Task goal » Output only the lines of the entries that follow, starting at the one with "Select best ask price 13.80 row" and running down to the one with "Given: Click the Adjusted", both included and unchanged.

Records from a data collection
::::::::::

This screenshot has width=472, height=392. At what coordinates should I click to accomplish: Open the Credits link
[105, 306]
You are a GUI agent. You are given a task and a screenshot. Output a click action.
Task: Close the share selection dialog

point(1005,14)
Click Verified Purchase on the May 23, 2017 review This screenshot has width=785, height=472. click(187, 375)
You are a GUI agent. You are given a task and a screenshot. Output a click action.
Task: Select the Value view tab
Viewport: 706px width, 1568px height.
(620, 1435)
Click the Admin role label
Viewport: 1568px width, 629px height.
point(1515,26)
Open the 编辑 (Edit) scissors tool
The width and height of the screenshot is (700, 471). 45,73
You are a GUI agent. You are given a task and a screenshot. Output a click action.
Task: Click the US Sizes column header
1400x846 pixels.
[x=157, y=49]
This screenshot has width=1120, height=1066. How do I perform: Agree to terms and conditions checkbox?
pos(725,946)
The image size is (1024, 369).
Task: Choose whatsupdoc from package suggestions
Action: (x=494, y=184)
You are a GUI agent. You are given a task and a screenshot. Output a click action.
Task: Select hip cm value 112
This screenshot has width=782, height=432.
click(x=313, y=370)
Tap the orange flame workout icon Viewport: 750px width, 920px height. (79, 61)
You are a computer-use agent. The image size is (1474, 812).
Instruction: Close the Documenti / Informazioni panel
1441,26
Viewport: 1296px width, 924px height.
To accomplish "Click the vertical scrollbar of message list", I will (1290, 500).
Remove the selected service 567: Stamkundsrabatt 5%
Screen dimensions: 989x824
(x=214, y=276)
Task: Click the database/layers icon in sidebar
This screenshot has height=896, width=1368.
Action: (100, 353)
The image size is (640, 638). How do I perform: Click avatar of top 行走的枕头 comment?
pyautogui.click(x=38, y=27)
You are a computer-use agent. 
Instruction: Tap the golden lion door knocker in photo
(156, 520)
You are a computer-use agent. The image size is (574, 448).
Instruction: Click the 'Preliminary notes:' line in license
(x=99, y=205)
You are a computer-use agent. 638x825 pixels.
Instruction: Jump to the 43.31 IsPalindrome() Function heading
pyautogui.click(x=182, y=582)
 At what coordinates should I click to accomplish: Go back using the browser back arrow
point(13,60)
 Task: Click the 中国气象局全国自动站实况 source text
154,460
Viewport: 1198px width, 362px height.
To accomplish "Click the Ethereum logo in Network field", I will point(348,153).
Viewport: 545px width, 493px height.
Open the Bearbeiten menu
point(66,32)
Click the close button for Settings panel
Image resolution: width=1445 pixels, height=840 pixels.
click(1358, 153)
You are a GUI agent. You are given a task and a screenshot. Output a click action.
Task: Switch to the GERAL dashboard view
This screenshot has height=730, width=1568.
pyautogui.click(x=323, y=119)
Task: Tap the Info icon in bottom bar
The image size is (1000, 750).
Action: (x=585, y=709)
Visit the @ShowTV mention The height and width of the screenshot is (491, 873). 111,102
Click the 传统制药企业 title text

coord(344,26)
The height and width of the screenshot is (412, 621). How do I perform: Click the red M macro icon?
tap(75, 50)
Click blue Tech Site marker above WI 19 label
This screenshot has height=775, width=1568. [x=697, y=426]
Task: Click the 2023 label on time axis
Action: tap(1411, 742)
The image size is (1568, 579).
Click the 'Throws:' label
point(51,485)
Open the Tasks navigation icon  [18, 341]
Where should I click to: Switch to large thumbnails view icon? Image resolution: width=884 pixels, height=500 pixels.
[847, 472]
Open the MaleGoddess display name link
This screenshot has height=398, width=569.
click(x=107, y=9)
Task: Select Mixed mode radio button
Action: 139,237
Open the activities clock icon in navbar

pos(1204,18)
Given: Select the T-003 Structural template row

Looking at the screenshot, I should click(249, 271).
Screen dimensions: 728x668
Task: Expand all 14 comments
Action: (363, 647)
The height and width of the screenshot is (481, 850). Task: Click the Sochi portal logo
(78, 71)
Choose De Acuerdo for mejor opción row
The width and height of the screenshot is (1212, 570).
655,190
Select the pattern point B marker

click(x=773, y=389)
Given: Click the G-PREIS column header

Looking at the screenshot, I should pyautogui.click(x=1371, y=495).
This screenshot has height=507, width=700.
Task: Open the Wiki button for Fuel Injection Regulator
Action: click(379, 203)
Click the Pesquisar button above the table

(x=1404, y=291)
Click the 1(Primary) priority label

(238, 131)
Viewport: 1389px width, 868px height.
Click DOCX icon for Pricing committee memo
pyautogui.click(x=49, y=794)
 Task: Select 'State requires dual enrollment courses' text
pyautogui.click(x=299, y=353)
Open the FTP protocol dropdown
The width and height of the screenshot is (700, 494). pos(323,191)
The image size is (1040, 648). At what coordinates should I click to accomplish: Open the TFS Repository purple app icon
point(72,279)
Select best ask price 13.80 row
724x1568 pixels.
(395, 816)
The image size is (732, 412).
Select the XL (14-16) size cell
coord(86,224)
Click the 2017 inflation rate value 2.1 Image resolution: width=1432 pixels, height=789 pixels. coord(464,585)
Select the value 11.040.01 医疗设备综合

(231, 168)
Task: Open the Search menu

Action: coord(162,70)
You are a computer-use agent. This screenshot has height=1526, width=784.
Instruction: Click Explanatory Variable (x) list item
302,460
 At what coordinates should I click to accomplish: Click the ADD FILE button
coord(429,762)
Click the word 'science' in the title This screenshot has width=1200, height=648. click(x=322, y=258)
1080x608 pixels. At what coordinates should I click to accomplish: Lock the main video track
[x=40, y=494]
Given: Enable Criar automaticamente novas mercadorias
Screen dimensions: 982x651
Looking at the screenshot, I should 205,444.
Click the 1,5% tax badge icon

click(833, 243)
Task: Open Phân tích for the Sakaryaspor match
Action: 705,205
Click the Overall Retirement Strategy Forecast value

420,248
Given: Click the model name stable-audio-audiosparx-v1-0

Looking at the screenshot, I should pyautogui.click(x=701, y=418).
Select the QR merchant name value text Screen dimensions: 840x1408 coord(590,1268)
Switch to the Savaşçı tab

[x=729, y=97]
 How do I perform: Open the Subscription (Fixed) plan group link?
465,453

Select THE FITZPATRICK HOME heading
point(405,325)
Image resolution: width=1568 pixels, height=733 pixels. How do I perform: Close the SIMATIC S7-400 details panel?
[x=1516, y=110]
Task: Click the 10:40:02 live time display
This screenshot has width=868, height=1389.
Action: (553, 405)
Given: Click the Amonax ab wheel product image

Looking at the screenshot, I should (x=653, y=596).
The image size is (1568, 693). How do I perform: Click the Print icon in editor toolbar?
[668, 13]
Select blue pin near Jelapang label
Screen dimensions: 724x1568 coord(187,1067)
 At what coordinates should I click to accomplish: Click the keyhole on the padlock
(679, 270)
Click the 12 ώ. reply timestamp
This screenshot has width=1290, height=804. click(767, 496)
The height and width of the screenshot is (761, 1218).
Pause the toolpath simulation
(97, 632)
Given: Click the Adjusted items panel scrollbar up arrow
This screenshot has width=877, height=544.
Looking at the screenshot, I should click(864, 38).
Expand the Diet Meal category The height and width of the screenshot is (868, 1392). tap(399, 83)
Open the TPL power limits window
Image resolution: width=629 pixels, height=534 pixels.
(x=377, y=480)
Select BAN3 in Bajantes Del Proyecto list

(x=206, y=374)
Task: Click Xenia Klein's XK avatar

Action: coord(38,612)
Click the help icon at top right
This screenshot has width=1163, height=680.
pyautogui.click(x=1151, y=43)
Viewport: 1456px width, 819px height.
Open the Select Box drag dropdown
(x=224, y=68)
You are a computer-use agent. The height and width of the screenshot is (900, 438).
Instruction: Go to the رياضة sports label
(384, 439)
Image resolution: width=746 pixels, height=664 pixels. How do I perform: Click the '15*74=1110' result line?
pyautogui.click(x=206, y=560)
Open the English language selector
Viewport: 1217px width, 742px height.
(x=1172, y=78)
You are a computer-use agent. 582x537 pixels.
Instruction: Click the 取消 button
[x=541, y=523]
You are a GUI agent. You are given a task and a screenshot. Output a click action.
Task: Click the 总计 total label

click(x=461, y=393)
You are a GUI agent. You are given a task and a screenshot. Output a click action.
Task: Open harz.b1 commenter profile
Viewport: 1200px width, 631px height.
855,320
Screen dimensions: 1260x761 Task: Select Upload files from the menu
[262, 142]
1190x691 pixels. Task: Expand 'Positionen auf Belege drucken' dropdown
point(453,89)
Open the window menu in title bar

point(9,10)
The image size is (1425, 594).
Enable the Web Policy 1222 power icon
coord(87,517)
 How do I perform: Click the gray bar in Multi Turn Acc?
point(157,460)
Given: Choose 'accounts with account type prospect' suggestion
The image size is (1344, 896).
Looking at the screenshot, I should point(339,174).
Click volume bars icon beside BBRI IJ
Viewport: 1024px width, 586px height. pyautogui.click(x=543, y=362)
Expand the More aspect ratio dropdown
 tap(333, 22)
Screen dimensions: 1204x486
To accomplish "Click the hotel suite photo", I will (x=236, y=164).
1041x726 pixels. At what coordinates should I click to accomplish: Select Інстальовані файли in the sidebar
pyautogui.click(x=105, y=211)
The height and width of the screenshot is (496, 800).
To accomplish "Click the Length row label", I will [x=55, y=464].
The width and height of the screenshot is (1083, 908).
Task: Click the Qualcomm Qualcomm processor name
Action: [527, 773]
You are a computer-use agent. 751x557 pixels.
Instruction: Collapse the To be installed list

::::::::::

Solution to the problem »
Select best ask price 13.80 row
724x1568 pixels.
(395, 816)
The image size is (732, 412).
Select the XL (14-16) size cell
coord(86,224)
Click the 2017 inflation rate value 2.1 Image resolution: width=1432 pixels, height=789 pixels. coord(464,585)
Select the value 11.040.01 医疗设备综合

(231, 168)
Task: Open the Search menu

Action: coord(162,70)
You are a computer-use agent. This screenshot has height=1526, width=784.
Instruction: Click Explanatory Variable (x) list item
302,460
 At what coordinates should I click to accomplish: Click the ADD FILE button
coord(429,762)
Click the word 'science' in the title This screenshot has width=1200, height=648. click(x=322, y=258)
1080x608 pixels. At what coordinates should I click to accomplish: Lock the main video track
[x=40, y=494]
Given: Enable Criar automaticamente novas mercadorias
Screen dimensions: 982x651
Looking at the screenshot, I should 205,444.
Click the 1,5% tax badge icon

click(833, 243)
Task: Open Phân tích for the Sakaryaspor match
Action: 705,205
Click the Overall Retirement Strategy Forecast value

420,248
Given: Click the model name stable-audio-audiosparx-v1-0

Looking at the screenshot, I should pyautogui.click(x=701, y=418).
Select the QR merchant name value text Screen dimensions: 840x1408 coord(590,1268)
Switch to the Savaşçı tab

[x=729, y=97]
 How do I perform: Open the Subscription (Fixed) plan group link?
465,453

Select THE FITZPATRICK HOME heading
point(405,325)
Image resolution: width=1568 pixels, height=733 pixels. How do I perform: Close the SIMATIC S7-400 details panel?
[x=1516, y=110]
Task: Click the 10:40:02 live time display
This screenshot has width=868, height=1389.
Action: (553, 405)
Given: Click the Amonax ab wheel product image

Looking at the screenshot, I should (x=653, y=596).
The image size is (1568, 693). How do I perform: Click the Print icon in editor toolbar?
[668, 13]
Select blue pin near Jelapang label
Screen dimensions: 724x1568 coord(187,1067)
 At what coordinates should I click to accomplish: Click the keyhole on the padlock
(679, 270)
Click the 12 ώ. reply timestamp
This screenshot has width=1290, height=804. click(767, 496)
The height and width of the screenshot is (761, 1218).
Pause the toolpath simulation
(97, 632)
Given: Click the Adjusted items panel scrollbar up arrow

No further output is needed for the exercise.